Given text>
════════

Illicit cigarettes take up 25.5 percent market share


The share of illicit trade in cigarettes has more than doubled in three years. FILE PHOTO | SHUTTERSTOCK

The share of illicit trade in cigarettes has more than doubled in three years, a leading manufacturer says, citing lower taxes in neighbouring countries and lax enforcement at border points.

British American Tobacco (BAT) Kenya claims that the illegal sale of cigarettes ate up about 25.5 percent of the market last year compared with 11.3 percent earlier, resulting in a loss of billions of shillings in revenue.

The NSE-listed firm cites findings of an annual survey conducted by a “third party” which largely lays blame on increased taxation of the product linked to the risk of contracting life-threatening diseases such as cancer as well as lung and heart diseases.

It estimates the illegitimate market – where traders evade taxes – denied the Kenya Revenue Authority Sh6.5 billion in 2022, a 62.5 percent jump from Sh4 billion the year before.

“This [shrinkage of legitimate market] has been further exacerbated by the resultant differentials in excise rates between Kenya and its neighbouring EAC partner States, with the excise payable in Kenya being double that of Uganda and almost triple that of Tanzania,” BAT Kenya wrote in its annual report for the year ended December.

“To address this dire situation, we continue to call upon the government to enhance local deployment of resources and enforcement, as well as collaboration with neighbouring governments against the illicit trade in tobacco products.”

════════

Supplied material>
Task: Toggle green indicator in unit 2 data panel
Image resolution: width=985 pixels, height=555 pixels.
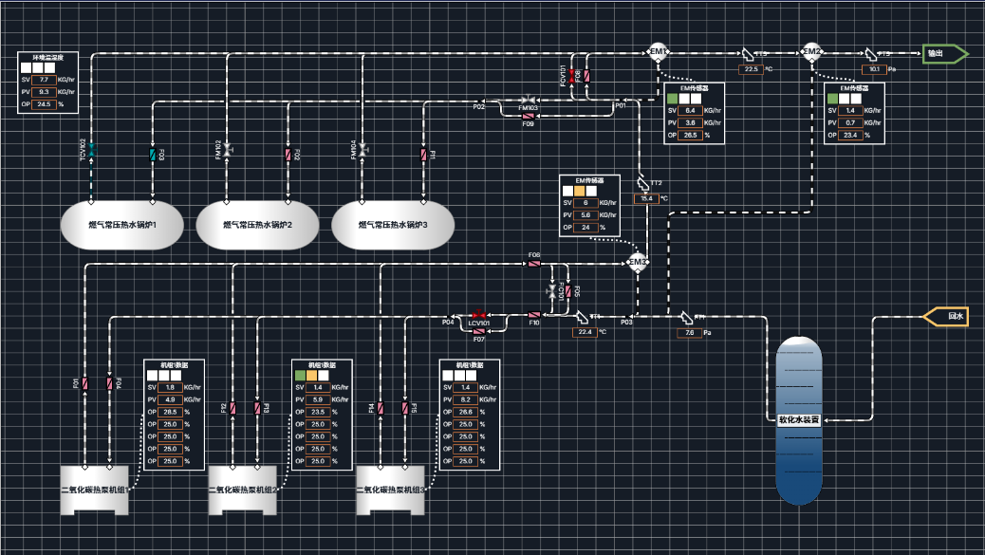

════════

Your assignment>
Continue the article on illicit cigarette trade in Kenya, beginning after its closing quotation from BAT Kenya.

Written reply>
The Ruto administration spared cigarettes from tax increases in its first finance law, marking the first time in five years that the sale of the health-risk product was not included in the plan to raise additional revenue.

Cigarettes, alongside alcoholic drinks like beer, spirits and wine, have for decades been seen as price inelastic, meaning their consumption would not be hit by cost movements, making them the easy targets for tax raids.

The freeze on the taxes for the products came on the back of intense lobbying by manufacturers who had warned that the higher taxes would result in lower revenues while leading to a further spike in illicit trade.

It was a double-joy for BAT and other firms in the traditional ‘sin taxes’ bracket after authorities also scrapped the annual adjustment of excise duty for inflation that had been in force since 2018.

“Effectively, in 2022 alone, excise duty has increased by 21.3 percent, and cumulatively by over 50 percent since July 2019. Such an increase which is ahead of the average inflation rate for the year presents an unstable and unpredictable business environment,” BAT writes in the report.

“This has forced consumers to seek cheaper products in the illegal market.”